** START OF Page text **
Kemelmajer was a tenured professor of civil law at the School of Law of the National University of Cuyo. She taught private law at the university's School of Economic Sciences. She also taught postgraduate courses at universities in various European and Latin American countries. She was a contracted professor at the University I, II, X and XII of Paris, Genoa and Bologna. She was a professor of the Master in Bioethics and Law at the University of Barcelona, where she held membership in the university's Observatory of Bioethics and Law.

Kemelmajer was a member of the drafting commission of the updated Commercial and Civil Codes of Argentina, which have been in force since 2015. She was also part of a study commission for the unification of procedural norms for UNIDROIT and a UNESCO group on the precautionary principle. Kemelmajer is a member of the Scientific Committee of the International Union of Judicial Officers and the National Committee for Ethics in Science and Technology.

Kemelmajer has published dozens of books and more than 400 monographic articles. She has also conducted training courses for judges in Argentina and other Latin American countries.

Awards
Kemelmajer received a Diamond Konex Award in 2016. She has received degrees of Doctor Honoris Causa from universities in Argentina, Peru, and France.
** END OF Page text **
** START OF Dataset rows **
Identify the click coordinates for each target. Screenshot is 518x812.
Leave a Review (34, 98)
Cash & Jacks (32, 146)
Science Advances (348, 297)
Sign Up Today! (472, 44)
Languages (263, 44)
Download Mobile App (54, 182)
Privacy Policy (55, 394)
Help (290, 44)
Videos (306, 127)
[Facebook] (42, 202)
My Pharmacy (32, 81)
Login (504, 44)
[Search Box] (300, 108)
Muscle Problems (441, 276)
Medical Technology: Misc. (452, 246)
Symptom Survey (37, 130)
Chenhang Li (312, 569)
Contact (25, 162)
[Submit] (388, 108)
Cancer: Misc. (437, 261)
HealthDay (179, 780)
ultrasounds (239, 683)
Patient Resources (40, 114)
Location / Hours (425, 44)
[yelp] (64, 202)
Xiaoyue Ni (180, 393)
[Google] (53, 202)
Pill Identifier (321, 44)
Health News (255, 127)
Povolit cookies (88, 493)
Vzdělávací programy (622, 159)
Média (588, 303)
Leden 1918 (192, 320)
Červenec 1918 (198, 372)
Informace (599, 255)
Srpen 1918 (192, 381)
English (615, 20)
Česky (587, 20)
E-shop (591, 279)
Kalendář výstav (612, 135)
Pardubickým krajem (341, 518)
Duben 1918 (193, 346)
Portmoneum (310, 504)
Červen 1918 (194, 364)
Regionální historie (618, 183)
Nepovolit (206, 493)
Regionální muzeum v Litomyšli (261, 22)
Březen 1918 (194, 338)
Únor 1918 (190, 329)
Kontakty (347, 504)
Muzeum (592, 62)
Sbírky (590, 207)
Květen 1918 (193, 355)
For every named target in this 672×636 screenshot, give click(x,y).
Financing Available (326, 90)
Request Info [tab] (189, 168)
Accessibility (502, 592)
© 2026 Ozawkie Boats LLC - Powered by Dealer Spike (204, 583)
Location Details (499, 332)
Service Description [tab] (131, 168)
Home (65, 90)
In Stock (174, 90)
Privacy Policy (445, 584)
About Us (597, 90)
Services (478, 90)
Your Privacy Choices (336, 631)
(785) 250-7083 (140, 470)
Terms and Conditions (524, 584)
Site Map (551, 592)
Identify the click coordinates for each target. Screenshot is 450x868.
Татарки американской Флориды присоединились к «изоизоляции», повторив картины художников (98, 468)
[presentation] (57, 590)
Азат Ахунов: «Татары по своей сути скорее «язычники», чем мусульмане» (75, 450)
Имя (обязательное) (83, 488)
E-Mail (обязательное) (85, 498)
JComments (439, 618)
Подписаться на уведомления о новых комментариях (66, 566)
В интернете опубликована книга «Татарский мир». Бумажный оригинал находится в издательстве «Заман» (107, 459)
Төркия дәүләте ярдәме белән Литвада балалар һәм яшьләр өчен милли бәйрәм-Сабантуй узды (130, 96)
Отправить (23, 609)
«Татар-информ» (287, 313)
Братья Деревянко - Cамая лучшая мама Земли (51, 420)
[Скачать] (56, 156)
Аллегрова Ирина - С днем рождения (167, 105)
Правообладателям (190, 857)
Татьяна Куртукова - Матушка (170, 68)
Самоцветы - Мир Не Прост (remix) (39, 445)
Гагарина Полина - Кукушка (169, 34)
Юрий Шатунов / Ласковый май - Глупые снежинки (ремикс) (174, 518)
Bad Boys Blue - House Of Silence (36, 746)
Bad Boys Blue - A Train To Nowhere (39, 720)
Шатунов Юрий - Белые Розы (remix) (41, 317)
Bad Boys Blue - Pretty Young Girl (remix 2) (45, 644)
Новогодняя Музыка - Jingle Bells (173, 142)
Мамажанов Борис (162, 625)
** END OF Dataset rows **
** START OF Dataset rows **
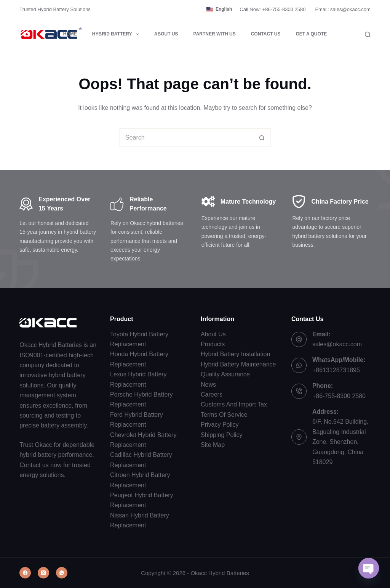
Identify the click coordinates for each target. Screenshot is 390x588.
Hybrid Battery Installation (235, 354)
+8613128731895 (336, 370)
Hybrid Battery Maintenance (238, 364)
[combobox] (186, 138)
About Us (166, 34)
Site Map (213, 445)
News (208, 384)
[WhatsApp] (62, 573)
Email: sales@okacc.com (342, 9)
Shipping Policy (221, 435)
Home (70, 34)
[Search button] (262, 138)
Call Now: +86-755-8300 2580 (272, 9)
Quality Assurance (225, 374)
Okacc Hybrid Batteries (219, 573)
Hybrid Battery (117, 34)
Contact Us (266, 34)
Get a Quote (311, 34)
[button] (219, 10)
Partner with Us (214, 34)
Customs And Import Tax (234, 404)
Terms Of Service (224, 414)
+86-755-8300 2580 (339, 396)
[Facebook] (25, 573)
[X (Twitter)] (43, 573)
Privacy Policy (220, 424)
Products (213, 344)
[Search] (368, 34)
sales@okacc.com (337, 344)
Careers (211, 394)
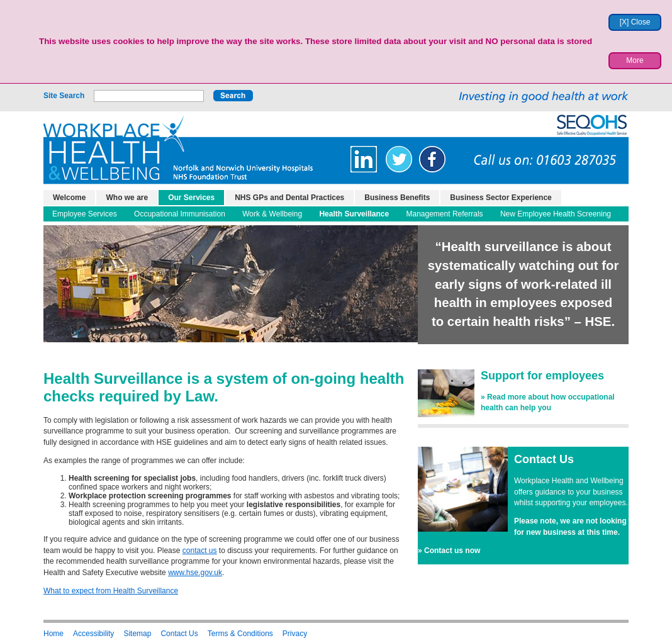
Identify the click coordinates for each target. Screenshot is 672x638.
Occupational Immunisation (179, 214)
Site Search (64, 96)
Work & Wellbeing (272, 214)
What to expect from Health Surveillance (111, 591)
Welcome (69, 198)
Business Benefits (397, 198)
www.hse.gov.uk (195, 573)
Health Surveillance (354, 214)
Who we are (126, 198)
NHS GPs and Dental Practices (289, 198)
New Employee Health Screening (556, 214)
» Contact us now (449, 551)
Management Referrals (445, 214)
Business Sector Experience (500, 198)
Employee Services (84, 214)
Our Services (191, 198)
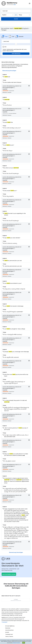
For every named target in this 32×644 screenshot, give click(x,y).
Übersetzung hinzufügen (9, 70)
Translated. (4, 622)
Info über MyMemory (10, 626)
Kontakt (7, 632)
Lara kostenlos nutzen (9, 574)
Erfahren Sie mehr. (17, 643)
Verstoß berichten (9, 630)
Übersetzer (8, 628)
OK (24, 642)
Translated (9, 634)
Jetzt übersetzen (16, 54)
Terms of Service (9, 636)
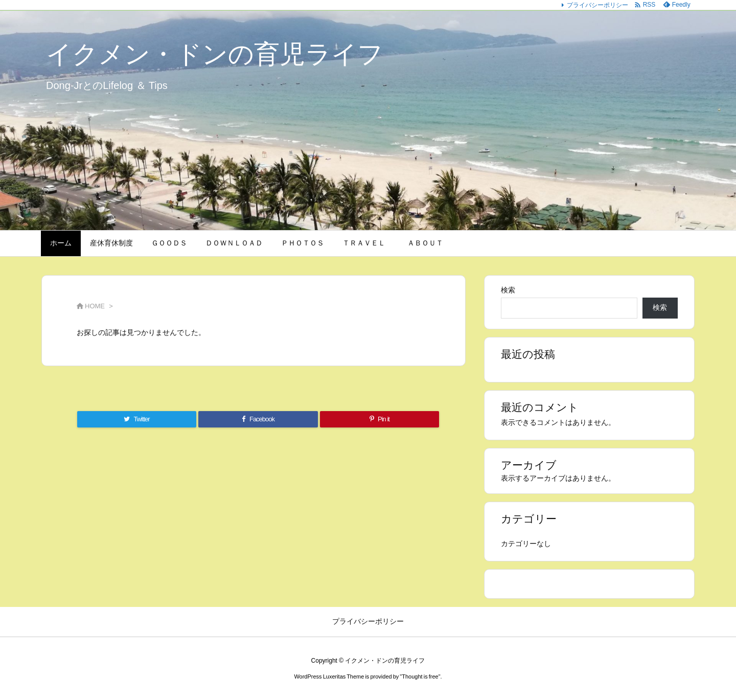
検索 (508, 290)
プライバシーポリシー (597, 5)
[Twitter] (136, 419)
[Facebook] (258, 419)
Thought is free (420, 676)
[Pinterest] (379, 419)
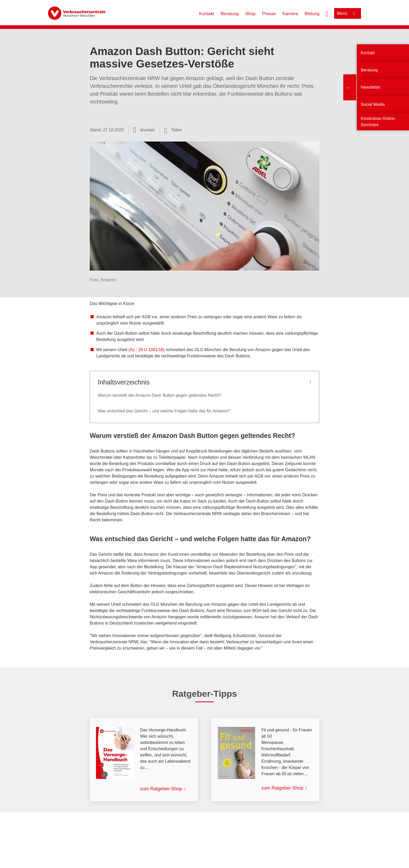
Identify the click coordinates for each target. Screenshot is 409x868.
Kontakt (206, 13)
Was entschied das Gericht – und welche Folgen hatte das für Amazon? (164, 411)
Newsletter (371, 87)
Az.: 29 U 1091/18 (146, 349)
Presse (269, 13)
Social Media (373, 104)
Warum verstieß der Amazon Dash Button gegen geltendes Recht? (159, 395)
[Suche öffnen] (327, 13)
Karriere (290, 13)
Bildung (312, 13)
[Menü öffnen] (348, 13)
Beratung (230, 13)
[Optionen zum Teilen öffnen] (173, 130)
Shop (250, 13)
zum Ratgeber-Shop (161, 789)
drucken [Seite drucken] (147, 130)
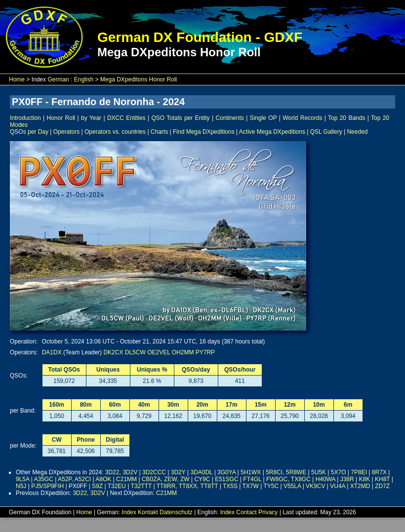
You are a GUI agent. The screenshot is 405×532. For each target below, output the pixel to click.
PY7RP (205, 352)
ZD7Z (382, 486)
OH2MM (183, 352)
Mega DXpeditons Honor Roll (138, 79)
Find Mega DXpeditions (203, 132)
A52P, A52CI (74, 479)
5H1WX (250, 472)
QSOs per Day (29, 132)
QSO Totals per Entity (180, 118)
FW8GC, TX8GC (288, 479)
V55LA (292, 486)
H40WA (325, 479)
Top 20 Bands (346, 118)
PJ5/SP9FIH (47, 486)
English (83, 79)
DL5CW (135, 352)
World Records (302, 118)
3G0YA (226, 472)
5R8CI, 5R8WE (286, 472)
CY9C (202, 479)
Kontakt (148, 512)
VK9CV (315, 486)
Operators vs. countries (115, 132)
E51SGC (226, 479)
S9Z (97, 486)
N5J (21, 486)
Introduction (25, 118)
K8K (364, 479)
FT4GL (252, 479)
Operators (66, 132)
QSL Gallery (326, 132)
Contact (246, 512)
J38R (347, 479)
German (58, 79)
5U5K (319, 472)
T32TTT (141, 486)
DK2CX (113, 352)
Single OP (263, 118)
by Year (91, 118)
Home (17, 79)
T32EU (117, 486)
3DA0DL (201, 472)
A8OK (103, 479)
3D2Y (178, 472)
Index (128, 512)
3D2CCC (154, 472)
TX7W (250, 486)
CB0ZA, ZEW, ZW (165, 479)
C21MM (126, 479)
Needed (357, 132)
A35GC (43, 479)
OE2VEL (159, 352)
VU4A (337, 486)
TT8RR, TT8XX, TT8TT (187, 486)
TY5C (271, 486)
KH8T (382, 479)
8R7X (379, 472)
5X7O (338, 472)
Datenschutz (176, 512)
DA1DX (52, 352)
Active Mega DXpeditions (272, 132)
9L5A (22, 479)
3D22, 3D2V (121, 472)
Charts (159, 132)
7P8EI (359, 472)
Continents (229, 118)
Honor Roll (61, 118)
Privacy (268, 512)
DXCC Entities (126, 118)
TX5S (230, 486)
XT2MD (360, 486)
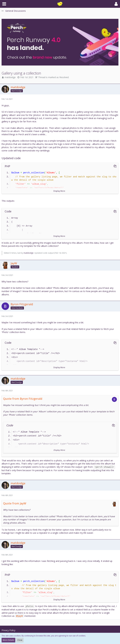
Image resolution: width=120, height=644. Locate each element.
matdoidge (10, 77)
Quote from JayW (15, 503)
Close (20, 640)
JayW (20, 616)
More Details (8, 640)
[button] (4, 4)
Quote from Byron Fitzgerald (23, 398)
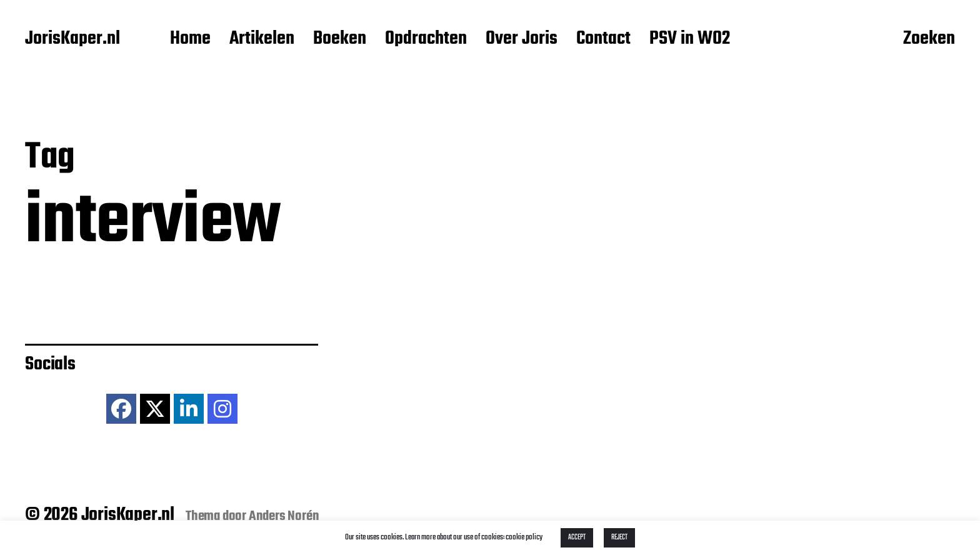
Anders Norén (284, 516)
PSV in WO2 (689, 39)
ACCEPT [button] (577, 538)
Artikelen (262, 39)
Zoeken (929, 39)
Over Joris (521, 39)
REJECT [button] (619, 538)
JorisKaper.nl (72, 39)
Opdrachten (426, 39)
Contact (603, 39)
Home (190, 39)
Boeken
** END OF Dataset rows **
** START OF Dataset rows **
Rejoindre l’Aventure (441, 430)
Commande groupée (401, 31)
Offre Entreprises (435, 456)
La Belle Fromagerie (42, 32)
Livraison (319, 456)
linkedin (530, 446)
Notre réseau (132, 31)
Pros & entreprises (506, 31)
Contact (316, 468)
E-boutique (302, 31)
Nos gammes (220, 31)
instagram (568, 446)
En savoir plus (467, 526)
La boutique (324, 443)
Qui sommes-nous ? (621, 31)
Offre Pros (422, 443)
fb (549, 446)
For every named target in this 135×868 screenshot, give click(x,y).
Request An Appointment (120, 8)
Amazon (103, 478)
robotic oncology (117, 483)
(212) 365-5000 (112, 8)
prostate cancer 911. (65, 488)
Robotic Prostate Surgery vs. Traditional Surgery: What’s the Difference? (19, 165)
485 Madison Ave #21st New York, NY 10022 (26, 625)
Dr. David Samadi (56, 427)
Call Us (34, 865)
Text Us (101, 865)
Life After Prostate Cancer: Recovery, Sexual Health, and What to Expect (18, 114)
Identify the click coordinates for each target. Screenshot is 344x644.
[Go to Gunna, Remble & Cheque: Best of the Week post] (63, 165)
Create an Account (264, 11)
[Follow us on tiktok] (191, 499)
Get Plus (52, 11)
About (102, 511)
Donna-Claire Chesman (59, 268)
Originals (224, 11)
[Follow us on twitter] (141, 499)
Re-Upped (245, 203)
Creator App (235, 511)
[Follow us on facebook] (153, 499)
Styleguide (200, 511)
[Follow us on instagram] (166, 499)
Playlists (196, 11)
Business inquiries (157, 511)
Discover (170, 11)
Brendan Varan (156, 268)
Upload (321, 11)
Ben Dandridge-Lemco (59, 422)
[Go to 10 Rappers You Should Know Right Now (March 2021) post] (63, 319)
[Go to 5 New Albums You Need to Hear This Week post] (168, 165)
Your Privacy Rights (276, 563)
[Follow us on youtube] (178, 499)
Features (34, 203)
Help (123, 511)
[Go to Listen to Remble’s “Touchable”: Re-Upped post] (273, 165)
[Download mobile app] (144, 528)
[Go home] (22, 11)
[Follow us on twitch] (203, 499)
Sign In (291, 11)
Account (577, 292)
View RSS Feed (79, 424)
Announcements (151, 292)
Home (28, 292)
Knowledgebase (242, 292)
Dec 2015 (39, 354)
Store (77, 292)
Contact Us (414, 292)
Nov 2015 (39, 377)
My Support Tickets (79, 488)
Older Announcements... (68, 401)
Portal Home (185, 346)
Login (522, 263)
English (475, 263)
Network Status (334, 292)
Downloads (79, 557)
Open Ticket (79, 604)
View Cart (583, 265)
** END OF Dataset rows **
__Stated problem__
Continue the passage above about Kemelmajer's legal career, starting after its last sentence.

__Reply__
Selected publications
La separación de hecho entre cónyuges
La capacidad civil del menor que trabaja
Los privilegios en el proceso concursal
La responsabilidad civil en el derecho de familia
La cláusula penal”; “Derecho real de superficie
Temas modernos de responsabilidad civil
Daños causados por dependientes
Responsabilidad del Estado por los errores judiciales
Protección jurídica de la vivienda familiar
Calificación registral de los documentos que tienen origen en decisiones judiciales
Justicia Restaurativa
El nuevo Derecho de Familia
Alimentos

Personal life
Kemelmajer married lawyer Nedo Carlucci in 1968. She has two children, Fabiana and Leandro.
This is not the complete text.